Shameless plug ahead! This article was (probably) written in the course of building Geofolio, which is a project I've been working on that automagically generates factsheets for any place on Earth. It contains lots of maps and charts, all powered by open data. Check it out at https://geofolio.org/ or follow @geofolio on Twitter for news and updates.

There are lots of great geospatial datasets available online, but accessing this data automatically and at scale is often difficult, and manual access usually takes a bit of work to download and sort it all. You'll have to register for some silly data portal, pick out the tiles that overlap your area of interest, and then extract only the bits you're interested in.

The European Digital Elevation Model (EU-DEM) is one such example I encountered recently as part of a project I'm working on. The use case is that I would like to use GDAL in a task queue to automatically extract sections of the EU-DEM from different (user-defined) areas of interest all over Europe, and run some further analysis on the extracts.

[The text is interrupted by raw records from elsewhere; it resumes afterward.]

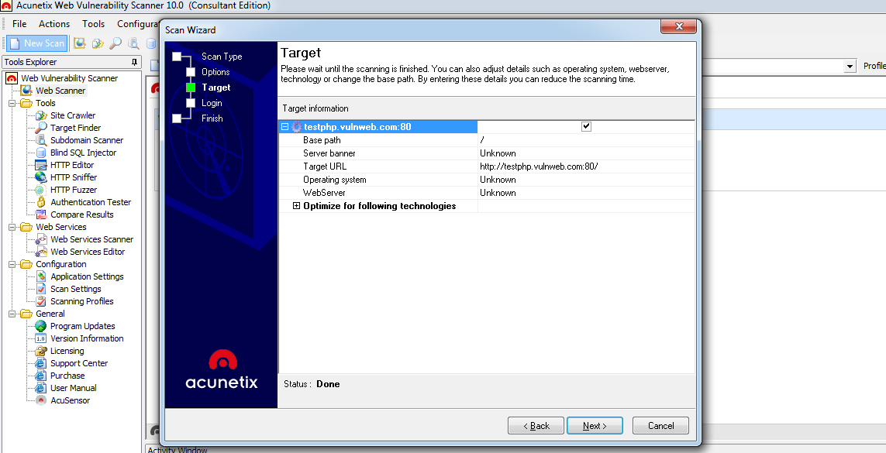Image resolution: width=886 pixels, height=453 pixels.
Task: Cancel the Scan Wizard
Action: tap(660, 425)
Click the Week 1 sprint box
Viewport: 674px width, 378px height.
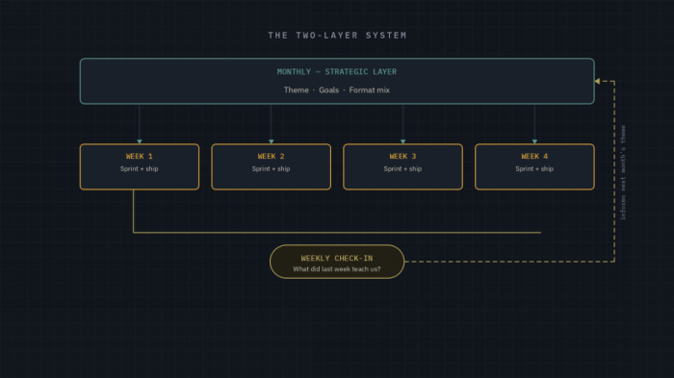coord(140,166)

To tackle these kinds of cases I've become fond of using cloud-optimized GeoTIFF files in combination with AWS Simple Storage Service (S3). Accessing the data can then be done on the fly using GDAL and its excellent virtual file systems.

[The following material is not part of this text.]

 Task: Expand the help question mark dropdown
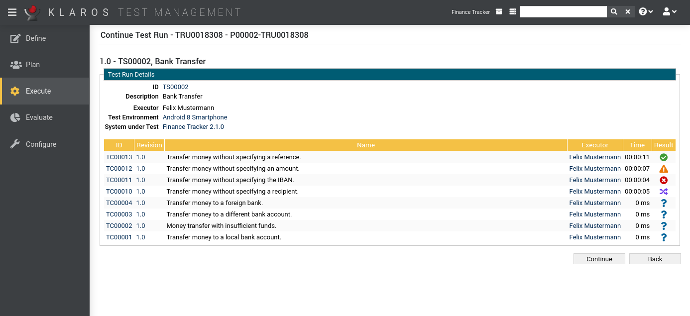[x=646, y=12]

This article explains how this works using the EU-DEM dataset as an example, but the approach is pretty similar for any type of large raster dataset. If you're just here for the data, this GDAL virtual file system path should satisfy your requirements: /vsis3/geofolio-public/eu_dem_v11/eu_dem_v11.vrt. But more on that later...

Advantages

There are several advantages to hosting raster datasets using the cloud-optimized GeoTIFF/S3 tandem:

Hosting data in 'Requester Pays' buckets allows you to make large amounts of raw data available to others (or yourself), but the person downloading it has to pay for the data transfer costs through their AWS account. This incentivizes making data available while reducing the risk of incurring high costs when someone decides to start accessing it in large quantities.
There is no need to maintain/update/monitor any sort of geodata server to store the raster data. Just put it on S3, note down the URL somewhere, and basically never think about it again.
AWS takes care of much of the performance/scaling/bandwidth issues. You can probably run a bunch of parallel requests from lots of different places (think AWS Lambda) without hitting any bottlenecks on the server end.
Hosting some data on S3 is not super expensive. A 50Gb dataset like this EU-DEM will cost around $1.10/mo in the standard storage class, or $0.70/mo for infrequent access. Perhaps there are some other storage providers out there as well (as long as they support HTTP range requests on items in a bucket) that can compete on price.
You can access data on the fly using the GDAL virtual file systems from pretty much anywhere. You're only limited by your own bandwidth, so this works great if your application is also hosted on AWS. Because the virtual file systems are well supported in GDAL you can use the data source seamlessly in all the GDAL command line tools.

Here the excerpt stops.